Notably, in signing the new California protections, Newsom blasted red-state laws that “demonize the transgender community.” In contrast, he said, “In California, we believe in equality and acceptance.”
Here again, Newsom deliberately elevated a profound blue-red divide on fundamental values. Something similar has happened on abortion, with states such as Connecticut adopting laws creating a “refuge” against GOP efforts to criminalize abortion across state lines.
All of this might reflect profound trends in our politics. Political scientist Jacob Grumbach, author of a new book documenting how state parties are getting transformed by national debates, sees two at work.
The first is that red states have grown highly innovative in using state-level power to advance a culturally reactionary agenda, which they are doing almost in concert, as part of a national movement.

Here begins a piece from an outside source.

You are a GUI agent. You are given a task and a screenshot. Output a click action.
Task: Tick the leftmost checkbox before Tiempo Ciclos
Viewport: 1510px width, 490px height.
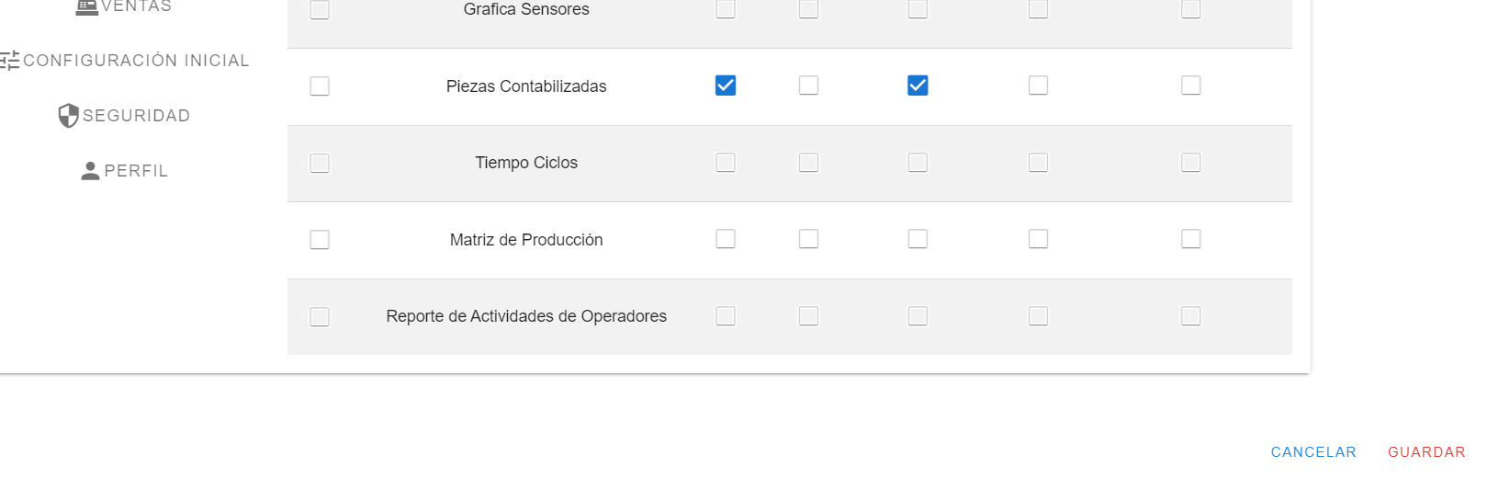[x=320, y=164]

The second is that, as U.S. politics nationalizes, blue and red states are diverging even more dramatically. This boosts the incentives for blue-state actors to get with the program: They, too, can innovate at the state level in ways that dramatize an alternative social and cultural vision of the country’s future.
“In an era of highly nationalized politics, there are new incentives for governors to play into these national battles,” Grumbach told me. “We will see more state-level Democrats highlighting their role in this national tug-of-war over the direction of the country.”
In this regard, Grumbach said, “Newsom is a model.” So his trolling of DeSantis may well prefigure a lot more to come.